Using this model requires unbabel-comet to be installed:

pip install --upgrade pip  # ensures that pip is current 
pip install unbabel-comet

Then you can use the model like this:

from comet import download_model, load_from_checkpoint

model_path = download_model("Unbabel/wmt22-cometkiwi-da")
model = load_from_checkpoint(model_path)
data = [
    {
        "src": "Dem Feuer konnte Einhalt geboten werden",
        "mt": "The fire could be stopped"
    },
    {
        "src": "Schulen und Kindergärten wurden eröffnet.",
        "mt": "Schools and kindergartens were open"
    }
]
model_output = model.predict(data, batch_size=8, gpus=1)
print (model_output)

Intended uses

Our model is intented to be used for reference-free MT evaluation.
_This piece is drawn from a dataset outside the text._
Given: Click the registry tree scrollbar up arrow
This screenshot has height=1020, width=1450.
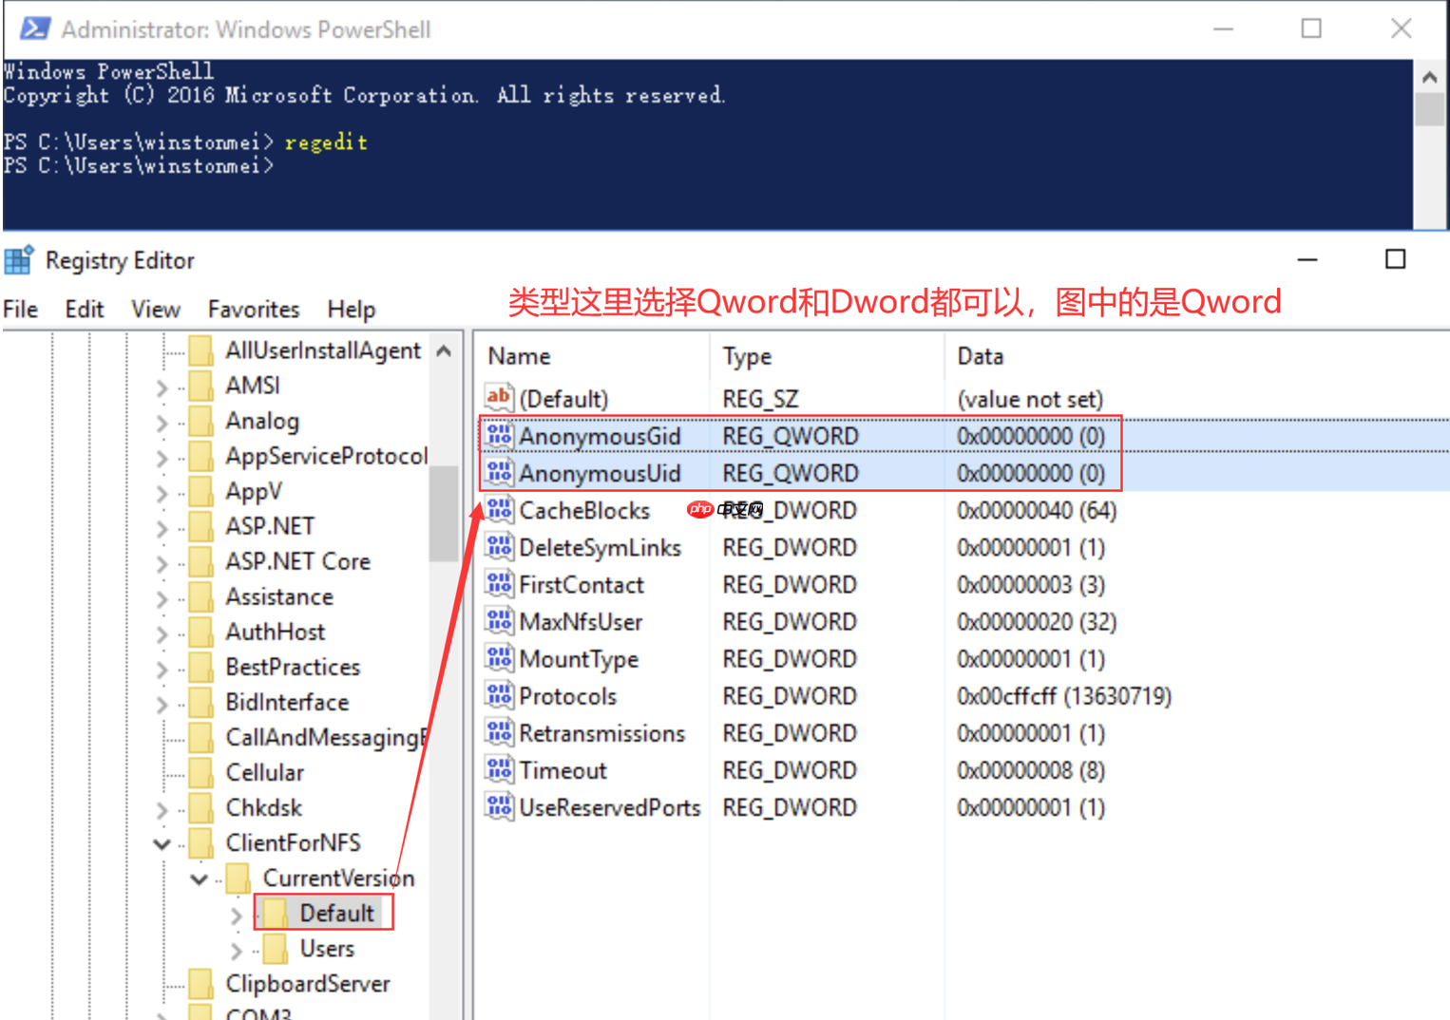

Given a source text and its translation, outputs a single score between 0 and 1 where 1 represents a perfect translation.

Languages Covered:

This model builds on top of InfoXLM which cover the following languages:

Afrikaans, Albanian, Amharic, Arabic, Armenian, Assamese, Azerbaijani, Basque, Belarusian, Bengali, Bengali Romanized, Bosnian, Breton, Bulgarian, Burmese, Burmese, Catalan, Chinese (Simplified), Chinese (Traditional), Croatian, Czech, Danish, Dutch, English, Esperanto, Estonian, Filipino, Finnish, French, Galician, Georgian, German, Greek, Gujarati, Hausa, Hebrew, Hindi, Hindi Romanized, Hungarian, Icelandic, Indonesian, Irish, Italian, Japanese, Javanese, Kannada, Kazakh, Khmer, Korean, Kurdish (Kurmanji), Kyrgyz, Lao, Latin, Latvian, Lithuanian, Macedonian, Malagasy, Malay, Malayalam, Marathi, Mongolian, Nepali, Norwegian, Oriya, Oromo, Pashto, Persian, Polish, Portuguese, Punjabi, Romanian, Russian, Sanskri, Scottish, Gaelic, Serbian, Sindhi, Sinhala, Slovak, Slovenian, Somali, Spanish, Sundanese, Swahili, Swedish, Tamil, Tamil Romanized, Telugu, Telugu Romanized, Thai, Turkish, Ukrainian, Urdu, Urdu Romanized, Uyghur, Uzbek, Vietnamese, Welsh, Western, Frisian, Xhosa, Yiddish.

Thus, results for language pairs containing uncovered languages are unreliable!